Berlin, Deutschland

Max-Fettling-Platz

 
Der 46-jährige Max Fettling war Vorsitzender der Betriebsgewerkschaft des VEB Industriebau in Berlin, als Ende Mai 1953 auf Betreiben der SED-Führung in der DDR eine allgemeine Erhöhung der Arbeitsnorm um zehn Prozent beschlossen wurde und sich die Stimmung unter den Arbeitern rapide verschlechterte.
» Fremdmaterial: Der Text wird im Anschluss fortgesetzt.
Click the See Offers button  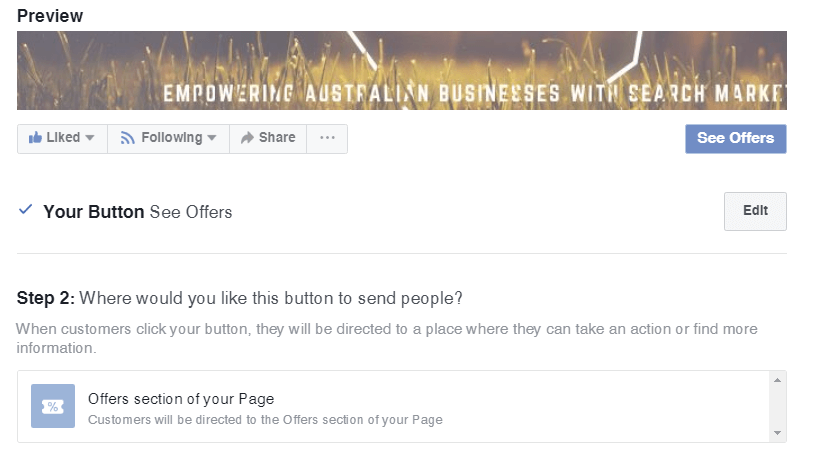tap(736, 139)
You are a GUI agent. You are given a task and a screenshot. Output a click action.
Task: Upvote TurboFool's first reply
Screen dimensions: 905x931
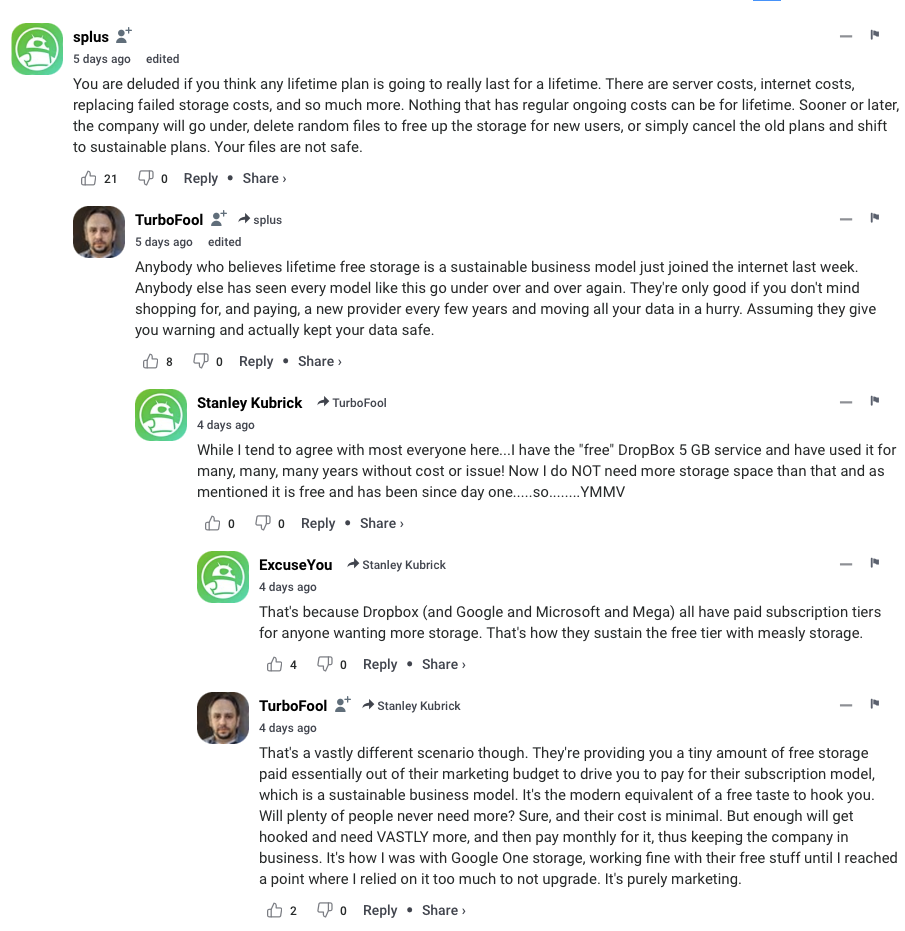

Der Betrieb war u. a. für die Baustelle des Krankenhauses Berlin-Friedrichshain zuständig, die einer der Ausgangspunkte der Streiks am 16. Juni war. Fettling unterschrieb als Vorsitzender der Betriebsgewerkschaft die Protestresolution gegen die Normerhöhung an den DDR-Ministerpräsidenten Otto Grotewohl. Die Arbeiter wählten Fettling und drei seiner Kollegen aus, um den Brief im Haus der Ministerien in der Leipziger Straße zu übergeben. Grotewohl war jedoch, wie fast die gesamte SED-Führung, zum Sitz der sowjetischen Militärverwaltung nach Berlin-Karlshorst geflüchtet. Die Abordnung wurde nur von zwei Mitarbeitern empfangen. Am 19. Juni wurde Max Fettling von der Staatssicherheit verhaftet. Während der elfmonatigen Untersuchungshaft wurde das Eintreten für seine Kollegen als „Rädelsführerschaft“ im Streik ausgelegt. Am 26. Mai 1954 wurde Fettlin deshalb zu zehn Jahren Zuchthaus verurteilt und im Sommer 1957 „auf Bewährung“ entlassen. Noch im Spätsommer 1957 flüchtete die Familie in den Westteil Berlins. Anlässlich des 50. Jahrestages des Volksaufstandes wurde der bis dahin namenlose Platz vor der Einfahrt des Krankenhauses in Friedrichshain am 17. Juni 2003 in Max-Fettling-Platz benannt. Eine Tafel oberhalb des Straßenschildes trägt eine Inschrift.

Inschriften

Inschrift der Tafel oberhalb des Straßenschildes
(Platz vor der Einfahrt des Krankenhauses in Friedrichshain)
Max Bruno Fettling/ geb.1907 in Berlin, gest. 1974 in Berlin/ Bauarbeiter/ Gewerkschafter/ wegen Beteiligung am Arbeiteraufstand im Juni 1953 zu 10 Jahren Zuchthaus verurteil.
Sprache: Deutsch, Schrift: Lateinisch

Ereignisse

17. Juni 2003 - Eröffnung
Benennung des Platzes in Max-Fettling-Platz

Literatur

  • Kowalczuk, Ilko-Sascha: 17.6.1953: Volksaufstand in der DDR. Ursachen – Abläufe – Folgen, Bremen 2003

Publikationen der Bundesstiftung

  • Kaminsky, Anna (Hrsg.): Orte des Erinnerns. Gedenkzeichen, Gedenkstätten und Museen zur Diktatur in SBZ und DDR, 3. Aufl., Berlin 2016

Weitere Informationen

  • Schmidl, Karin: Ehre für einen kleinen Mann, in: Berliner Zeitung, 14./15. Juni 2003, S. 27.